- [Goal of the exercise]:
The reply should hold every record, copied exactly.

▼

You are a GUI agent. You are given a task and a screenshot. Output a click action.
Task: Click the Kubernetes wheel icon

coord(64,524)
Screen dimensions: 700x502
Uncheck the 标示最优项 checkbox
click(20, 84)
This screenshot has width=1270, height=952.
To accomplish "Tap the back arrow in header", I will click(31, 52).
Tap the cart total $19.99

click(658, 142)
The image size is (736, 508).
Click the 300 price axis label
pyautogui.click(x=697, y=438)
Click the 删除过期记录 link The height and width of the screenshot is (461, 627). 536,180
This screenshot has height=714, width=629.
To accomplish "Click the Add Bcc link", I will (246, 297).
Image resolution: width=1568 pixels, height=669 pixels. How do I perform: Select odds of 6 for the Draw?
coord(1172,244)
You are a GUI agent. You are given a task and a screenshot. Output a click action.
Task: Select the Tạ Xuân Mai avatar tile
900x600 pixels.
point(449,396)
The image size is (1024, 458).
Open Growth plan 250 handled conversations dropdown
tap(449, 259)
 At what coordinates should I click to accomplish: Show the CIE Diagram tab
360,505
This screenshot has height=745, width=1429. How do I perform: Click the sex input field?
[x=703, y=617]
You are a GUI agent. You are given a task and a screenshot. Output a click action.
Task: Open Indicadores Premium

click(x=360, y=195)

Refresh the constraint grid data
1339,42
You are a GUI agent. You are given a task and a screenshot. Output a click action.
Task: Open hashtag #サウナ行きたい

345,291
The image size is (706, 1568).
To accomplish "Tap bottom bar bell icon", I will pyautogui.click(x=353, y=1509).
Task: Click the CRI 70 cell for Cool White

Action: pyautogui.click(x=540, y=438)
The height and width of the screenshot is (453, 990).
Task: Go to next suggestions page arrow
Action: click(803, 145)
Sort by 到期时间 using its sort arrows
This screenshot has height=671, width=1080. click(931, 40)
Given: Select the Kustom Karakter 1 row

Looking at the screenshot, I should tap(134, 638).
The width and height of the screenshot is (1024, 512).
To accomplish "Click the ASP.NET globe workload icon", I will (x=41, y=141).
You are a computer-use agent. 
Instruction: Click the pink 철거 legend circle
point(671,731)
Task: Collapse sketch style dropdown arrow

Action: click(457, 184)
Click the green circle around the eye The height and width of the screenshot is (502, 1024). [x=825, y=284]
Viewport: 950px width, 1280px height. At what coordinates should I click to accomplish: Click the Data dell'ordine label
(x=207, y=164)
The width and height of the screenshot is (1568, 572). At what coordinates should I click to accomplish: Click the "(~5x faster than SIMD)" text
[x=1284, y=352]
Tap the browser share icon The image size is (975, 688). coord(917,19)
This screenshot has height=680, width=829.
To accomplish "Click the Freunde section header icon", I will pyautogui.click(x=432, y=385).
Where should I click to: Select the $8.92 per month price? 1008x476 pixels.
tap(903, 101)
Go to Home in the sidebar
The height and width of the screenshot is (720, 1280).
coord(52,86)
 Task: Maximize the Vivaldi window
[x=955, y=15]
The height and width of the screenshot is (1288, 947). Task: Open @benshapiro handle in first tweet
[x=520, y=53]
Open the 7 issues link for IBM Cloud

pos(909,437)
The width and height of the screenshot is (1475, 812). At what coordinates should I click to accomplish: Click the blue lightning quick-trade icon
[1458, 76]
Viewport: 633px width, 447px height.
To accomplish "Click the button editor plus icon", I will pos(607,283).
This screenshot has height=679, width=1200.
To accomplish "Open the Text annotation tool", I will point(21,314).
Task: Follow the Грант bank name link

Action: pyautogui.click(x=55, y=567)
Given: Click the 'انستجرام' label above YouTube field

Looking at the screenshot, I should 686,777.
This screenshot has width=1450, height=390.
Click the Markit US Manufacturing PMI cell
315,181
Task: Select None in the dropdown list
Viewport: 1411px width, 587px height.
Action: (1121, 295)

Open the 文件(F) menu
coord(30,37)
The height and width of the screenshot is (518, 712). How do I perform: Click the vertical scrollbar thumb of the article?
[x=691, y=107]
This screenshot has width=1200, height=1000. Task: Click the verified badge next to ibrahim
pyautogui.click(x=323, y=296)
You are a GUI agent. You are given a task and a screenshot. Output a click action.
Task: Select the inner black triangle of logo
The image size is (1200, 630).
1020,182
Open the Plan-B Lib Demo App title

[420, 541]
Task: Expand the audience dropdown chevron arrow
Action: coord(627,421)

▲

- [Solution for this task]:
You are a GUI agent. You are given a task and a screenshot. Output a click action.
Task: Click the Kubernetes wheel icon

coord(64,524)
Screen dimensions: 700x502
Uncheck the 标示最优项 checkbox
click(20, 84)
This screenshot has width=1270, height=952.
To accomplish "Tap the back arrow in header", I will click(31, 52).
Tap the cart total $19.99

click(658, 142)
The image size is (736, 508).
Click the 300 price axis label
pyautogui.click(x=697, y=438)
Click the 删除过期记录 link The height and width of the screenshot is (461, 627). 536,180
This screenshot has height=714, width=629.
To accomplish "Click the Add Bcc link", I will (246, 297).
Image resolution: width=1568 pixels, height=669 pixels. How do I perform: Select odds of 6 for the Draw?
coord(1172,244)
You are a GUI agent. You are given a task and a screenshot. Output a click action.
Task: Select the Tạ Xuân Mai avatar tile
900x600 pixels.
point(449,396)
The image size is (1024, 458).
Open Growth plan 250 handled conversations dropdown
tap(449, 259)
 At what coordinates should I click to accomplish: Show the CIE Diagram tab
360,505
This screenshot has height=745, width=1429. How do I perform: Click the sex input field?
[x=703, y=617]
You are a GUI agent. You are given a task and a screenshot. Output a click action.
Task: Open Indicadores Premium

click(x=360, y=195)

Refresh the constraint grid data
1339,42
You are a GUI agent. You are given a task and a screenshot. Output a click action.
Task: Open hashtag #サウナ行きたい

345,291
The image size is (706, 1568).
To accomplish "Tap bottom bar bell icon", I will pyautogui.click(x=353, y=1509).
Task: Click the CRI 70 cell for Cool White

Action: pyautogui.click(x=540, y=438)
The height and width of the screenshot is (453, 990).
Task: Go to next suggestions page arrow
Action: click(803, 145)
Sort by 到期时间 using its sort arrows
This screenshot has height=671, width=1080. click(931, 40)
Given: Select the Kustom Karakter 1 row

Looking at the screenshot, I should tap(134, 638).
The width and height of the screenshot is (1024, 512).
To accomplish "Click the ASP.NET globe workload icon", I will (x=41, y=141).
You are a computer-use agent. 
Instruction: Click the pink 철거 legend circle
point(671,731)
Task: Collapse sketch style dropdown arrow

Action: click(457, 184)
Click the green circle around the eye The height and width of the screenshot is (502, 1024). [x=825, y=284]
Viewport: 950px width, 1280px height. At what coordinates should I click to accomplish: Click the Data dell'ordine label
(x=207, y=164)
The width and height of the screenshot is (1568, 572). At what coordinates should I click to accomplish: Click the "(~5x faster than SIMD)" text
[x=1284, y=352]
Tap the browser share icon The image size is (975, 688). coord(917,19)
This screenshot has height=680, width=829.
To accomplish "Click the Freunde section header icon", I will pyautogui.click(x=432, y=385).
Where should I click to: Select the $8.92 per month price? 1008x476 pixels.
tap(903, 101)
Go to Home in the sidebar
The height and width of the screenshot is (720, 1280).
coord(52,86)
 Task: Maximize the Vivaldi window
[x=955, y=15]
The height and width of the screenshot is (1288, 947). Task: Open @benshapiro handle in first tweet
[x=520, y=53]
Open the 7 issues link for IBM Cloud

pos(909,437)
The width and height of the screenshot is (1475, 812). At what coordinates should I click to accomplish: Click the blue lightning quick-trade icon
[1458, 76]
Viewport: 633px width, 447px height.
To accomplish "Click the button editor plus icon", I will pos(607,283).
This screenshot has height=679, width=1200.
To accomplish "Open the Text annotation tool", I will point(21,314).
Task: Follow the Грант bank name link

Action: pyautogui.click(x=55, y=567)
Given: Click the 'انستجرام' label above YouTube field

Looking at the screenshot, I should 686,777.
This screenshot has width=1450, height=390.
Click the Markit US Manufacturing PMI cell
315,181
Task: Select None in the dropdown list
Viewport: 1411px width, 587px height.
Action: (1121, 295)

Open the 文件(F) menu
coord(30,37)
The height and width of the screenshot is (518, 712). How do I perform: Click the vertical scrollbar thumb of the article?
[x=691, y=107]
This screenshot has width=1200, height=1000. Task: Click the verified badge next to ibrahim
pyautogui.click(x=323, y=296)
You are a GUI agent. You are given a task and a screenshot. Output a click action.
Task: Select the inner black triangle of logo
The image size is (1200, 630).
1020,182
Open the Plan-B Lib Demo App title

[420, 541]
Task: Expand the audience dropdown chevron arrow
Action: coord(627,421)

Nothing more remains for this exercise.